Researchers from Trinity College Dublin and Bangor University have been awarded 500,000 in EU funding to develop new energy efficient water supply technology in a collaborative research project. The project aims to reduce the overall energy consumption of the water supply process by utilising excess pressure in the system to produce electricity to be used locally or sold back to the grid. It also aims to reduce the CO2 emission associated with water supply and provide the water supply industry with a mechanism to reduce the operating costs of supplying treated water.
"Potentially this new technology could result in the reduction of water supply/metering charges for individual customers with a direct positive impact on households financially," explained Dr Aonghus McNabola of Trinity's School of Engineering.
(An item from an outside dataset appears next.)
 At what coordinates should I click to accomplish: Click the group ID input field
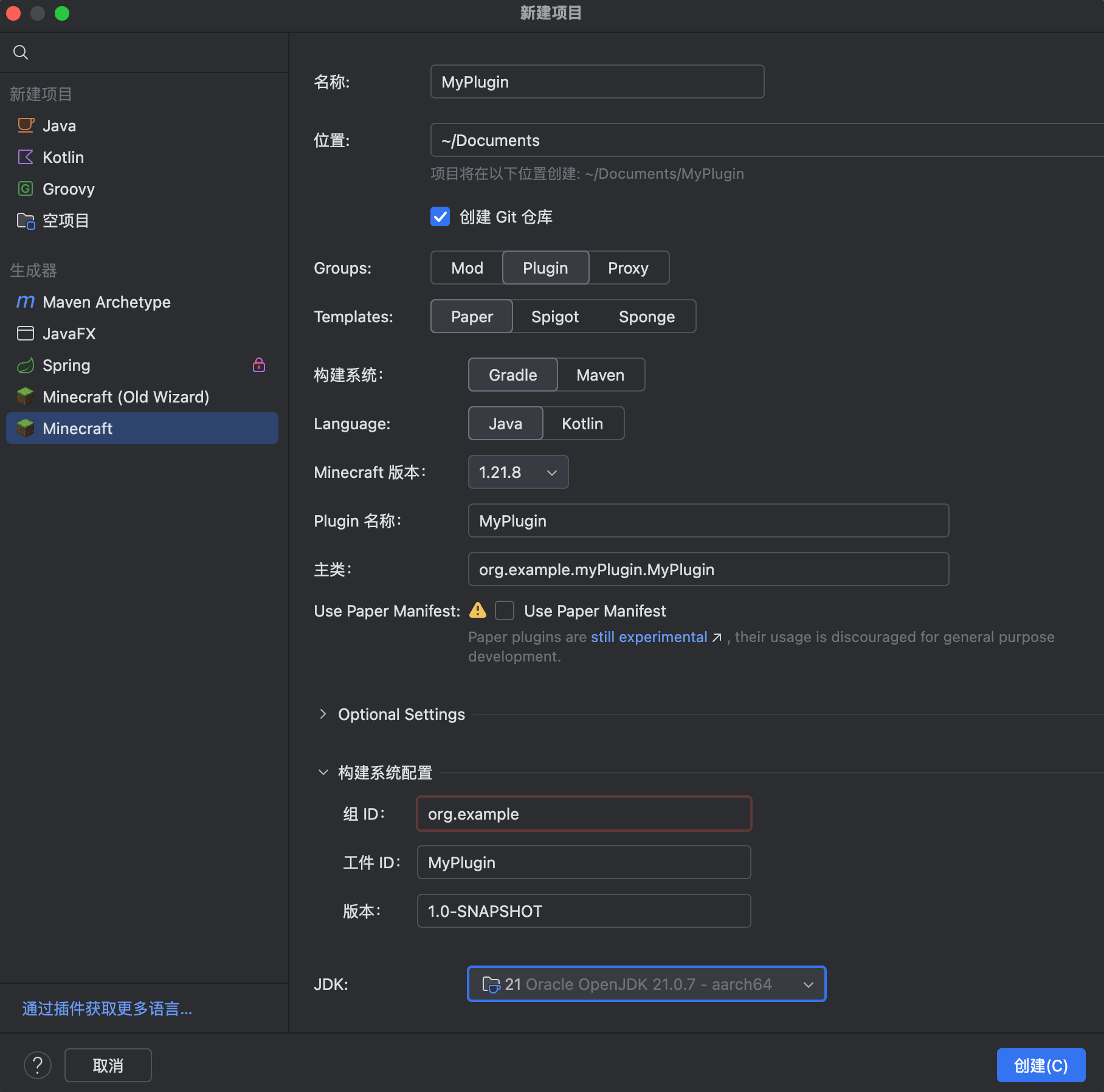[584, 814]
Water supply involves considerable energy consumption, cost and CO2 emissions, in water treatment, pumping and monitoring. Treated water is most commonly supplied to a community from a central storage reservoir by gravity throughout a catchment and this water must be supplied within satisfactory pressure bands. Where the pressure in water flow becomes too high, a Break Pressure Tank (BPT) is commonly installed in the network, whereby the pressure, kinetic and potential energy within the flow is dissipated to the atmosphere. These BPTs, located all over the developed world, present an opportunity to recover energy from water supply networks by means of a hydropower turbine system, producing electricity and improving the sustainability of the network without interfering with the water supply service. The researchers intend to develop new Hydro-BPT technology.
"From a business and management research perspective there are two challenges, the first is how to build and to sustain a network of partners which can exploit this opportunity; the second is how to establish a venture to commercialise the research findings," commented Professor Paul Coughlan of Trinity's School of Business.
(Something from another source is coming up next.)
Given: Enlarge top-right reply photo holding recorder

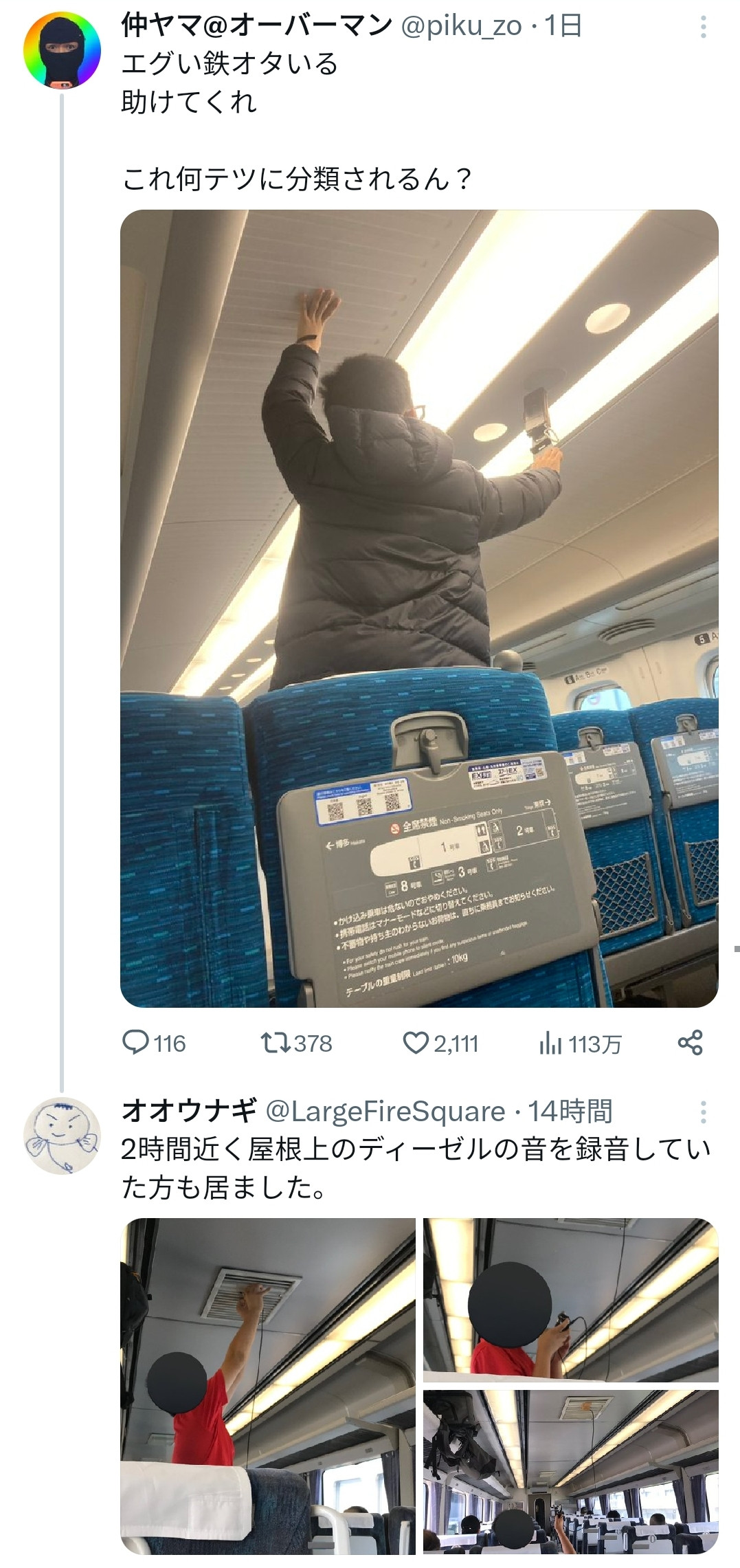Looking at the screenshot, I should coord(571,1301).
The Hydro-BPT Project team were awarded over 500,000 in part funding by the European Regional Development Fund (ERDF) through the Ireland-Wales Programme (INTERREG 4A). The team consists of Dr Aonghus McNabola of the School of Engineering TCD, Professor Paul Coughlan of the School of Business TCD and Dr Prysor Williams of the School of Environment, Natural Resource and Geography at Bangor University.
In addition to the support this project has received from the ERDF Ireland-Wales Programme (INTERREG 4A) the project has gained the support of numerous industry stakeholders who sit on the project steering committee, namely: Dublin City Council, Welsh Water, Dulas Ltd, Isle of Angelsey County Council, and Gwynedd Council.